Abu Khdair met her friend Sherra Vinson at 160 Driving Academy. When I reached Vinson, 44, she was in Fargo, North Dakota for a driver-appreciation golf tournament sponsored by her company, Magnum, Ltd. Before Vinson began driving two years ago, she did, “some of everything,” including IT. Asked how she likes being a truck driver, she said, “I love it, actually.”

Vinson, a member of Black Truck Drivers Only, said that, “Overall, we all know trucking is dangerous” and it may be “a little more dangerous” for women than for men. “There are some creeps out there who will follow you around the truck stop,” Vinson said. And she worries about people who have been shooting at trucks on the freeway. “But that’s just random,” she said.

Vinson describes Abu Khdair as “a very sweet person” who is “very determined,” and says, “I’m so proud of her for what she’s achieved so far.” Abu Khdair “learned quickly and handles her business,” Vinson said.

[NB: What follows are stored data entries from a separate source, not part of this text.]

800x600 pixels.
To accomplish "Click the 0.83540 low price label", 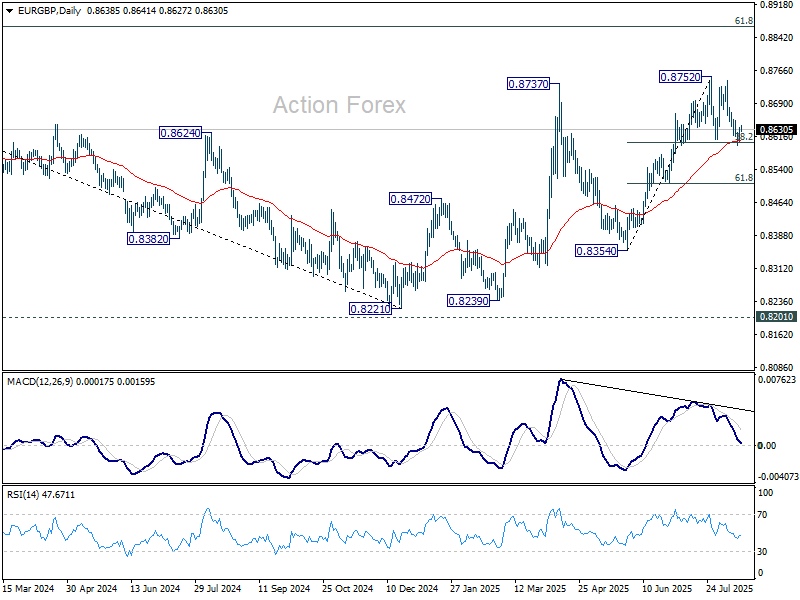I will pos(596,251).
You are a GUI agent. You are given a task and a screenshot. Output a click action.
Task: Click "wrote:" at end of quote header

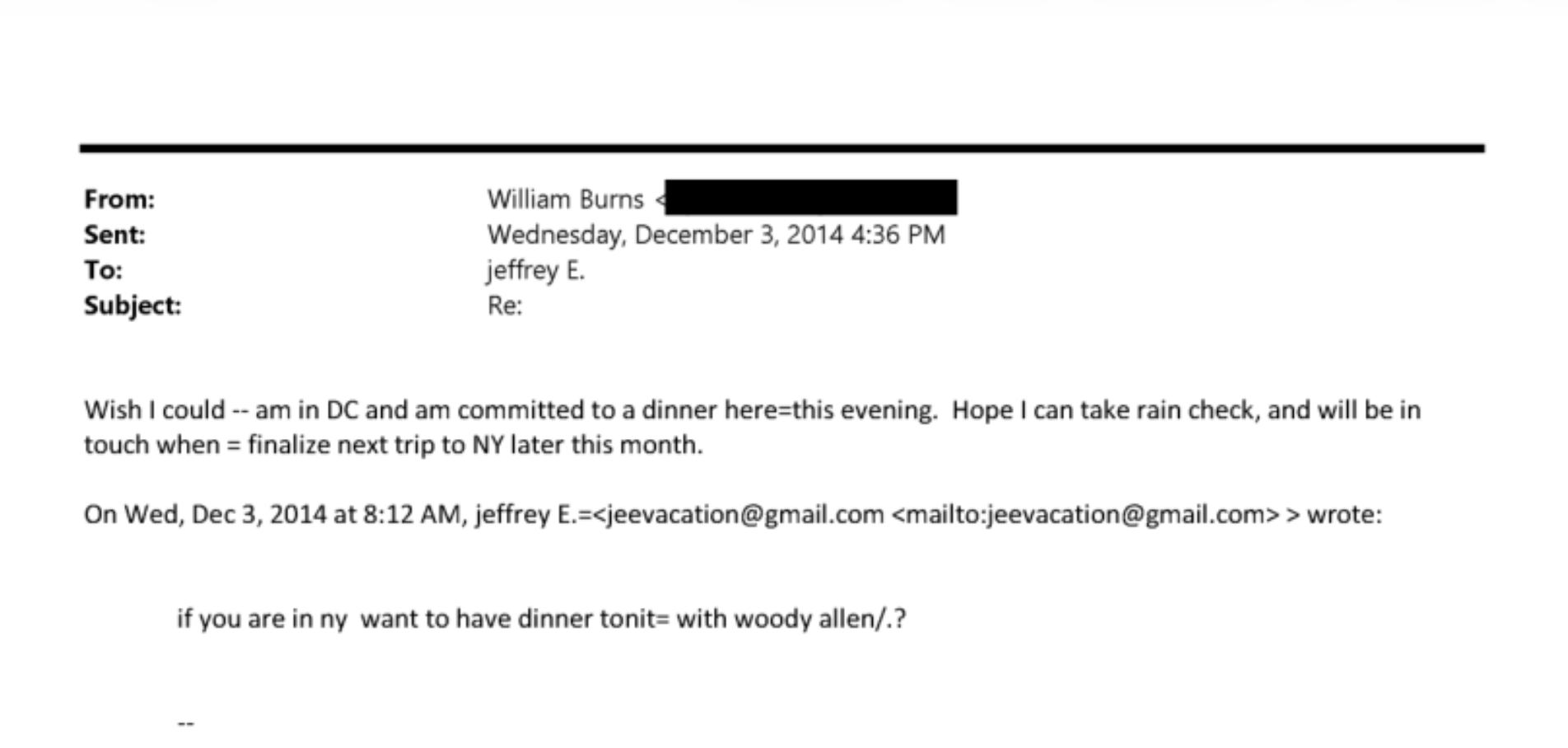(x=1344, y=515)
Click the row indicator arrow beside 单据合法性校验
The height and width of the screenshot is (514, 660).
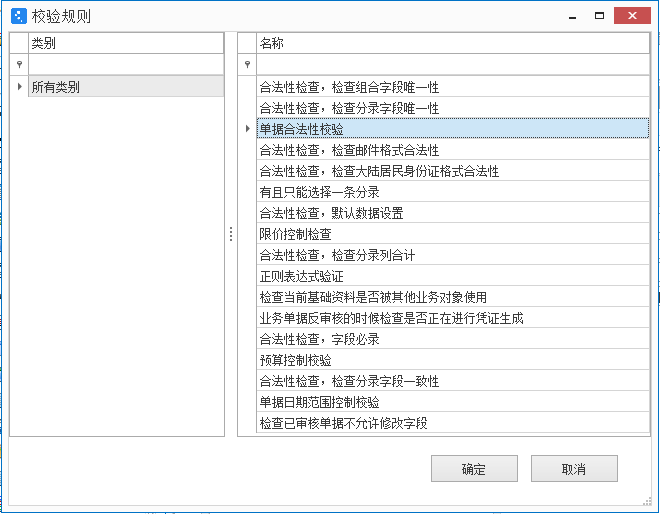(x=247, y=129)
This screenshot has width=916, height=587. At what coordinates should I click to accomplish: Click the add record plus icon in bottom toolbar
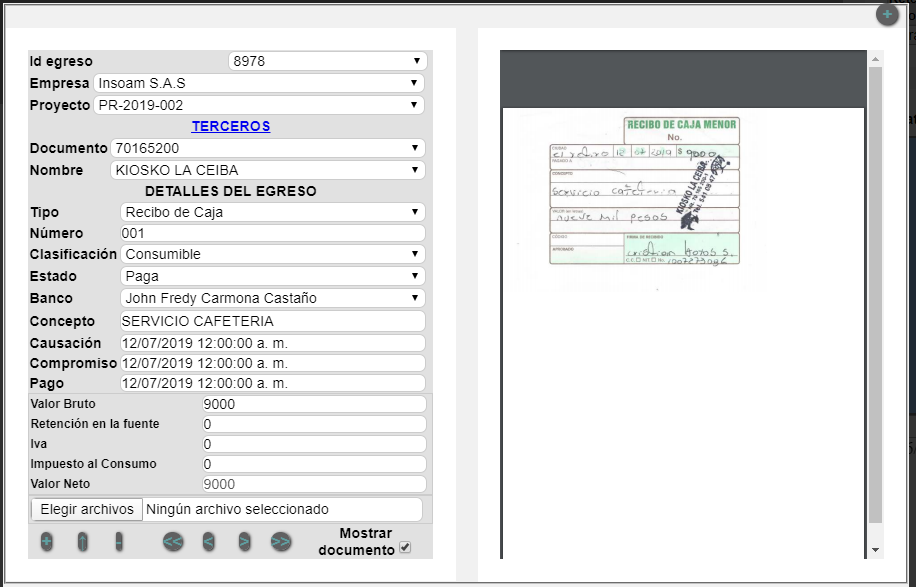[47, 541]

Unlike Abu Khdair, Vinson is a long-haul driver. “I live in my truck and stay out on the road all the time,” she said. The isolation of long-haul driving can be a problem for some people, but Vinson said, “I enjoy being by myself.” And, she said, “I don’t have to pay rent or utilities.”

The typical bobtail is a home away from home. Abu Khdair’s has a table in back where she can eat lunch on her break. If she wants to take a nap, she can replace the table with a fold-down cot. The cab is equipped with a flatscreen TV, a microwave, and a curtain that can be unfolded across the windshield to block those bright truck stop lights.

When she’s not driving, Abu Khdair parks the bobtail at a truck stop like Pilot Travel Center off Ryan Road in Oak Creek. Love’s, another well-known truck stop, is across the street. Semis are parked everywhere, some with the windows shuttered to indicate the drivers are asleep. Many truckers prefer to drive at night, when there are fewer “4-wheelers” on the road, pulling crazy stunts like trying to pass a semi on the right.

Abu Khdair has some words of advice for all of us 4-wheelers. Pass on the left. A truck driver has a very hard time seeing you if you’re creeping up on her right. And remember, no sudden stopping in front of a big truck. If there is an emergency, use your emergency lights, “which will give us time to slow down and notify the other truckers behind us,” Abu Khdair said.